You are viewing a plain text version of this content. The canonical link for it is here.
Posted to dev@jena.apache.org by Andy Seaborne <an...@epimorphics.com> on 2011/03/03 12:33:52 UTC

LARQ indexes

Pondering on what the LARQ assembler might look like ...

1/ Is the index associated with a graph or a dataset? or are both 
possible? (I think my pref is dataset)

2/ Here's a assembler for a dataset of a default graph and named graph.
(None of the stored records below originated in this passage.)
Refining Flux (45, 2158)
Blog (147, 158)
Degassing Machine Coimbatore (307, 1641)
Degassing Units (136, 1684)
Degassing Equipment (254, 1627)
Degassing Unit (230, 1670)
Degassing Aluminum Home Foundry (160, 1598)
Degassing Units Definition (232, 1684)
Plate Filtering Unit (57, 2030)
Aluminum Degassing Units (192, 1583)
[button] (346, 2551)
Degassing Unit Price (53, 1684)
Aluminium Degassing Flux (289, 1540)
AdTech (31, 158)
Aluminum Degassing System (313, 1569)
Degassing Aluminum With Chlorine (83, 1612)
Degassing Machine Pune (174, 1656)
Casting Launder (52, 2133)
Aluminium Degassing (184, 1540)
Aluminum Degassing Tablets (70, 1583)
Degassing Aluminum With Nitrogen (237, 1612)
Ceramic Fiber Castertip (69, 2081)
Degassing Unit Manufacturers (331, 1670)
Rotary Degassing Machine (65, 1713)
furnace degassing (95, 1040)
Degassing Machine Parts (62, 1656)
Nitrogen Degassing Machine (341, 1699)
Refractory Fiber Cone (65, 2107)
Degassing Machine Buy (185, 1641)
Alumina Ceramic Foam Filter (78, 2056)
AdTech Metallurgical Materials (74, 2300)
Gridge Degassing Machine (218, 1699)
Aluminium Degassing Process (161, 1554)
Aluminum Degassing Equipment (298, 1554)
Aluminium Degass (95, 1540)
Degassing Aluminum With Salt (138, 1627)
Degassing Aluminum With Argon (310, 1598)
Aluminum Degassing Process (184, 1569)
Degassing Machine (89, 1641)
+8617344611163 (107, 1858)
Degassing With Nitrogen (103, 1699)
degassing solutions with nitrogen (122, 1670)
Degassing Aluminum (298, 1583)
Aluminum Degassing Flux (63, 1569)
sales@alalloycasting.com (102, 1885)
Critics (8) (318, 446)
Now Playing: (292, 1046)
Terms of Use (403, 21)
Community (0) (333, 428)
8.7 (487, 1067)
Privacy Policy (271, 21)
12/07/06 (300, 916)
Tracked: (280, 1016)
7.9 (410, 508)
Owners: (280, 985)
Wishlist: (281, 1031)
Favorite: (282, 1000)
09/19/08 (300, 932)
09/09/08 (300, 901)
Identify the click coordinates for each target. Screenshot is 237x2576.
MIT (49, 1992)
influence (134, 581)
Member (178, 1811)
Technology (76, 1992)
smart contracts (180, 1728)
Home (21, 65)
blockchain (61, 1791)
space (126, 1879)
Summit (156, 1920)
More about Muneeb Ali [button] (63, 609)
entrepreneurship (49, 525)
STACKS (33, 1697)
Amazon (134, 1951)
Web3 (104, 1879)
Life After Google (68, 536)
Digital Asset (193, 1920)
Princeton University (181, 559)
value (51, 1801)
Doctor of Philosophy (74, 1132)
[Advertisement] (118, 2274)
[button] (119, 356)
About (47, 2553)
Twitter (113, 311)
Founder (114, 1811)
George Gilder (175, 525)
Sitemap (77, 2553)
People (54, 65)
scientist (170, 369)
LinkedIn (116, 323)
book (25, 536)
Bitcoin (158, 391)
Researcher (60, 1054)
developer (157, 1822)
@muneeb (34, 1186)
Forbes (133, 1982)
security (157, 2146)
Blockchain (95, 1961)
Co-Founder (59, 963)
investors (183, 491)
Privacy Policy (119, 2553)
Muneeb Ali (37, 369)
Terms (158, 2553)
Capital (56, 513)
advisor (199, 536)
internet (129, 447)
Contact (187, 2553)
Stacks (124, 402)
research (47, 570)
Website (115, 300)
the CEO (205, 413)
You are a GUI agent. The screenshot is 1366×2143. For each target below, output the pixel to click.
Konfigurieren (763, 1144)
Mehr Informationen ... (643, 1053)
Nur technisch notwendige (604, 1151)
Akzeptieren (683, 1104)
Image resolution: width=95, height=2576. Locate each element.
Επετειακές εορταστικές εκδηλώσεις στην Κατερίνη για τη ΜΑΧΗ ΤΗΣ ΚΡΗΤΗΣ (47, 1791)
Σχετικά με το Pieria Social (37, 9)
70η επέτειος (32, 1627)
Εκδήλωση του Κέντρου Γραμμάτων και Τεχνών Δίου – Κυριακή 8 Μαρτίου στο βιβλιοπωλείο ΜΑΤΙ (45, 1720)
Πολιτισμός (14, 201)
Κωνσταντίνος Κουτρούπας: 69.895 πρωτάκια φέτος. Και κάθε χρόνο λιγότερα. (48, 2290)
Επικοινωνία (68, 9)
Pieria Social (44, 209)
<#ds1>   rdf:type ja:RDFDataset ;
     ja:defaultGraph    <#model1> ;
     rdfs:label "Dataset 1" ;
     ja:namedGraph
         [ ja:graphName      <http://example.org/name1> ;
           ja:graph          <#model1> ] ;
     ja:namedGraph
         [ ja:graphName      <http://example.org/name2> ;
           ja:graph          <#model2>
         ] ;
     .

<#model1>  rdf:type ja:MemoryModel ;
     rdfs:label "Model(plain)" ;
     ja:content [ ja:externalContent <file:FILE-1.ttl> ] ;
     ja:content [ ja:externalContent <file:FILE-2.ttl> ] ;
     .


LARQ adds:

<#ds1>   rdf:type ja:RDFDataset ;
     larq:textIndex "Location of Lucene data" ;
...


to add it to a dataset.

This *attaches* it, it does not *build* it.

	Andy


Re: LARQ indexes and assemblers

Posted by Paolo Castagna <ca...@googlemail.com>.
Chris Dollin wrote:
> On Tuesday, March 29, 2011 07:29:22 pm Andy Seaborne wrote:
> 
>> Chris - if a call to assemble the same resource is made does the 
>> assembler code return exactly the same (==) object?
> 
> Short answer: no.
> 
> Longer answer: It depends.
> 
> The code that actually does the assembling could cache if it wanted
> to. In general it probably shouldn't. And it should be straightforward
> to write an assembler wrapper which wrapped a (general) assembler and
> cached some (not necessarily all) of the assemblies done.
> 
> Chris 

Hi Chris,
thanks for your answer.

This means that LARQ assembler would need to be added to the current RDF Dataset
assemblers. For example, for TDB, see DatasetAssemblerTDB:
https://jena.svn.sourceforge.net/svnroot/jena/TDB/trunk/src/main/java/com/hp/hpl/jena/tdb/assembler/DatasetAssemblerTDB.java

We should check if the root resource has a larq:textIndex property and if LARQ
jar is in the classpath, if so: create the necessary LARQ specific objects and
attach them to the DatasetGraphTDB.

I'll try that.

Thanks,
Paolo




Re: LARQ indexes and assemblers

Posted by Chris Dollin <ch...@epimorphics.com>.
On Tuesday, March 29, 2011 07:29:22 pm Andy Seaborne wrote:

> Chris - if a call to assemble the same resource is made does the 
> assembler code return exactly the same (==) object?

Short answer: no.

Longer answer: It depends.

The code that actually does the assembling could cache if it wanted
to. In general it probably shouldn't. And it should be straightforward
to write an assembler wrapper which wrapped a (general) assembler and
cached some (not necessarily all) of the assemblies done.

Chris 

-- 
"I know it was late, but Mountjoy never bothers,                /Archer's Goon/
 so long as it's the full two thousand words."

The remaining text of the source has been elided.